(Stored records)
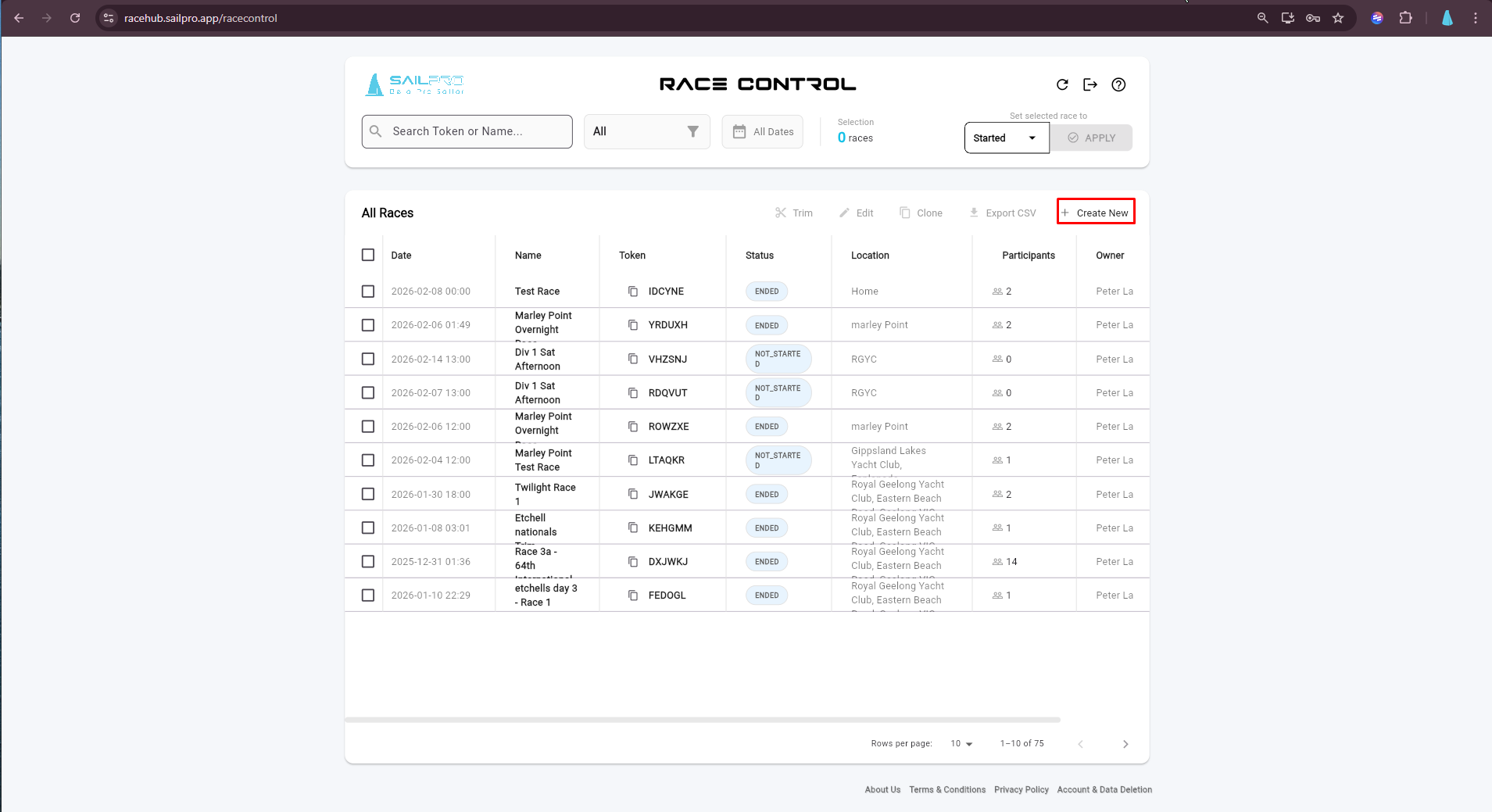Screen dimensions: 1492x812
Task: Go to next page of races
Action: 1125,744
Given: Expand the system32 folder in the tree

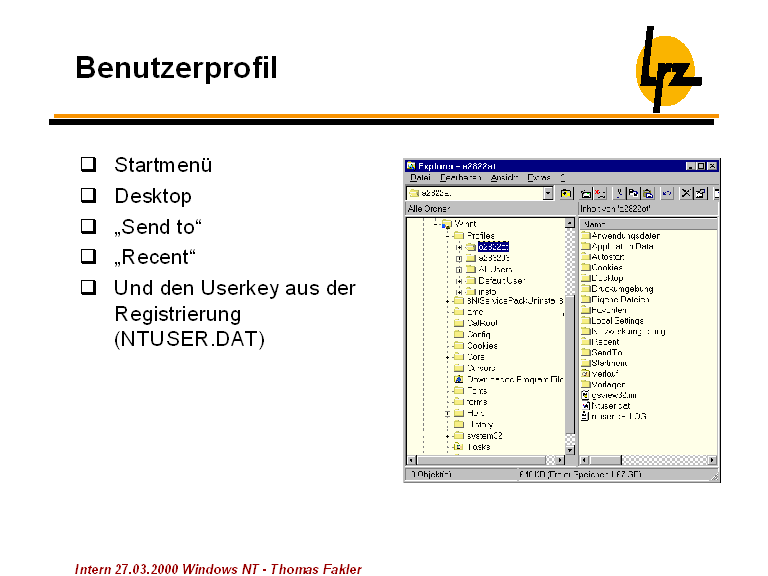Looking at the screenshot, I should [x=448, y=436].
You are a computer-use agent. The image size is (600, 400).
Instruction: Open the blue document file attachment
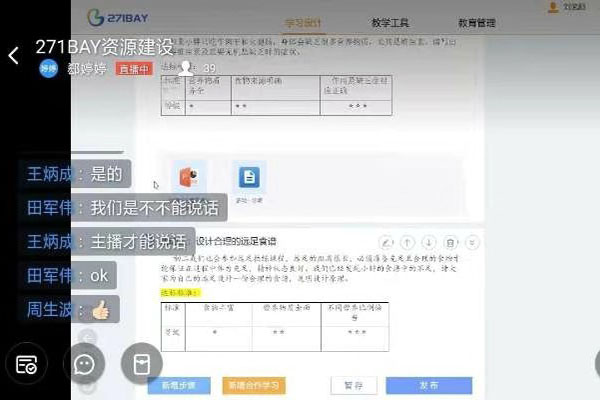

▶ The task:
Please transcribe, with no additions, the lines starting at the one that contains "You are a computer-use" and running through the last line of the entries, inclusive. Leave the pictures out.

▶ Reply:
You are a computer-use agent. The image size is (600, 400).
Instruction: Open the blue document file attachment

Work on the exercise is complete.